Peace also grows when we learn to slow our reactions. Anxiety pushes us toward speed, urging us to forward the message, repeat the rumour, assume the worst, speak sharply, and prepare for enemies. Yet the Spirit moves differently, often more gently and deliberately, inviting us to pause, to breathe, to pray, and to listen. In that space, we begin to ask, “What is mine to carry, and what must I entrust to God?”
This does not mean we become careless, nor does it mean that peace is the same as being naïve. Rather, we are called to remain wise, alert, and responsible without allowing ourselves to become hardened. We can take necessary precautions without surrendering our souls to fear, speak the truth without adding cruelty, and name what is wrong without losing sight of the image of God in others.
That may be one of the great spiritual tasks of our time: to resist becoming hard.

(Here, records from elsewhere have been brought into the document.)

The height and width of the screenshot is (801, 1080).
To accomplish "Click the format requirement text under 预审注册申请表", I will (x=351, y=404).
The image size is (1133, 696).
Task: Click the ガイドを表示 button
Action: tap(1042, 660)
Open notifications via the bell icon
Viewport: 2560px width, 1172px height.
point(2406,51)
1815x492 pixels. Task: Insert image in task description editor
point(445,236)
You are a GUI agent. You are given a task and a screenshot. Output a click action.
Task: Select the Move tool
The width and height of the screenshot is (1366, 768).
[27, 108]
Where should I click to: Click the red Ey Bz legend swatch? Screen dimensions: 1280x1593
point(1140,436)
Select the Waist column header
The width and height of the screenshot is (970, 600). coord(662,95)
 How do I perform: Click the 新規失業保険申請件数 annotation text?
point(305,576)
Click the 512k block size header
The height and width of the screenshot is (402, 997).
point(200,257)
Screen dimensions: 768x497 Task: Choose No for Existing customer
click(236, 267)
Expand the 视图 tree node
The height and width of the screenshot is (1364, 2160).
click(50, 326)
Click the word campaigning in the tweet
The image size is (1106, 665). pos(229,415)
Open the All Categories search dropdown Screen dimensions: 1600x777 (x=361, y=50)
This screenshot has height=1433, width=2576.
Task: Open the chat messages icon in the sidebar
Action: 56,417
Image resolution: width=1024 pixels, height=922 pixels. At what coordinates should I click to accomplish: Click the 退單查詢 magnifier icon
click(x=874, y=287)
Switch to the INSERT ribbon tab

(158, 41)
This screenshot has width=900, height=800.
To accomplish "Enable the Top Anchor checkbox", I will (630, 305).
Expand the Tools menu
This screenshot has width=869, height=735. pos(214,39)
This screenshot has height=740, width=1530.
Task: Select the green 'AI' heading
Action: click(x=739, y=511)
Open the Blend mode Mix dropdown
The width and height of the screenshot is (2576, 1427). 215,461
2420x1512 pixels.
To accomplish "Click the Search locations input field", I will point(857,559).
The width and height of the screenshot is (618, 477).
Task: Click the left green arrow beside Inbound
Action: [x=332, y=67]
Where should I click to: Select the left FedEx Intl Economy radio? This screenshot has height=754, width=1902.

When life feels unsafe, it is easy for our hearts to harden, to begin dividing the world into “our people” and “those people,” and to let fear determine who deserves our compassion. Yet Christ continually calls us back to a wider mercy, not a foolish or sentimental mercy, but one with a spine, a mercy that can stand firmly in the truth while still refusing hatred.
Churches are called to be communities where peace is practised, not merely preached, and this means learning to speak gently, to disagree honestly, to forgive repeatedly, and to carry one another’s burdens, while also refusing to feed panic, choosing instead to check on the vulnerable and to pray for our communities, including those we fear, those we do not understand, and those with whom we disagree.
Peace becomes visible in small choices, in a calm word, in a truthful conversation, in refusing to pass on a rumour, in pausing to pray before reacting, in extending a hand across difference, in choosing not to pass anxiety on to the next person, and in being willing to listen before judging; these small choices are not small in the Kingdom of God, but are signs of another way of living.
For those of us shaped by Franciscan spirituality, this is part of our vocation, for we are not called to admire peace from a distance but to become instruments of peace in the places where we actually live, in our homes, in our churches, in our towns, in our WhatsApp groups, around parish tables, in moments when tempers rise, and in seasons when the country feels fragile.
And we will not always get it right, because there will be times when we react too quickly, speak from fear, or become tired and defensive, and this is precisely why peace must be understood as formation rather than a personality type, not something reserved for naturally calm people, but the slow work of grace in ordinary human beings who keep returning to Christ.
So perhaps our prayer in this anxious time is not simply, “Lord, make everything peaceful around me.”
Perhaps our deeper prayer is, “Lord, make me a person of your peace.”
Make my heart truthful and gentle, my spirit alert and grounded in trust, my words honest and life-giving, my presence steady and warm, my compassion wise and open, and make me brave enough to love in anxious times.
The world does not need more people passing on fear; it needs people who have been formed deeply enough in Christ to carry a living, Christ-shaped peace into fearful places, a peace that is neither shallow, silent, nor avoiding, but strong enough to stand in conflict, grief, community tension, and uncertainty without becoming hard.
May we become such people.
And may the peace of Christ begin again in us.